A review of the Pointe would not be complete without a word about the wine list, which merits its own column.  It was refreshing not only to see a well thought out list, but an excellent selection by the glass and half bottle, allowing Justine and me to sample a couple of superior wines and stay reasonably within budget.  Notable also was the lack of the hovering sommelier, a new trend which I hope comes to a screeching halt soon.  If I want to know something about what’s in my glass, I will ask and I will certainly be impressed if you know.  What I don’t appreciate is an uninvited lecture on the quality of soil from someone hovering over my table while my $40 entrée gets cold.  Here, our wine and each dish were presented and briefly but thoroughly described before our server asked if we had any questions and then discreetly stepped away.

I couldn’t eat another bite, so I made Justine do it.  Desserts include elaborate creations such as Bombed Alaska, a blood orange sorbet surrounding by licorice ice cream and Italian meringue set in a pool of fruit coulis and flamed at the table with Sambucca, but Justine chose to test the more classic crème brulée, which lived up to the test with light custard visible through caramelized sugar that looked like stained glass.
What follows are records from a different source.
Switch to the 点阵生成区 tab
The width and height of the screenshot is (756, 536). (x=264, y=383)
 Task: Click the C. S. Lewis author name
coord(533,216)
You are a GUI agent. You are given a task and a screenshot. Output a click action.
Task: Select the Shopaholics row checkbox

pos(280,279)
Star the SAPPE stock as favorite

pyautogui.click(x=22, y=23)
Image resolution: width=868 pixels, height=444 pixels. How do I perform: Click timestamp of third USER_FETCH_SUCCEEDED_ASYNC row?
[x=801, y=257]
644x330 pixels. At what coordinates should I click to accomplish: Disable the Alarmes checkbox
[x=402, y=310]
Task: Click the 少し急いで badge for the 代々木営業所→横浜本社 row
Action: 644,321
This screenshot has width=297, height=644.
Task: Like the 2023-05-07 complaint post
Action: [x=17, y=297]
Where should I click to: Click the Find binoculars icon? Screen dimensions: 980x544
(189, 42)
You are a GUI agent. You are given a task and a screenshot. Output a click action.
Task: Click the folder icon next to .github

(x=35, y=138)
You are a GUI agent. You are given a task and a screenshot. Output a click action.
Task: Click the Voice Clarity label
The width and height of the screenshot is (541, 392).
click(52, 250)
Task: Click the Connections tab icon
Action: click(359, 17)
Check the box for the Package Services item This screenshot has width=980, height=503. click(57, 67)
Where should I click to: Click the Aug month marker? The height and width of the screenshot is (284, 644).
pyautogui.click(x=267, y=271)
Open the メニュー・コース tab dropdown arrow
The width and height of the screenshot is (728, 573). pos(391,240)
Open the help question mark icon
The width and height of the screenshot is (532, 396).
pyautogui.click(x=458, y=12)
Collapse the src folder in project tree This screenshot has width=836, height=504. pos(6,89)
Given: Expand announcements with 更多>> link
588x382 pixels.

You don’t have a lot of time left to enjoy the gastronomic stylings of Andrew Springett, as he will be leaving The Pointe next month, but I encourage you to do so.  Everyone should dine as we did here at least once in their life, and preferably more often.  If you can’t get there soon, take comfort in the fact that he has had a hand in choosing his successor and, while the dishes will change, the standard of food and service will remain intact.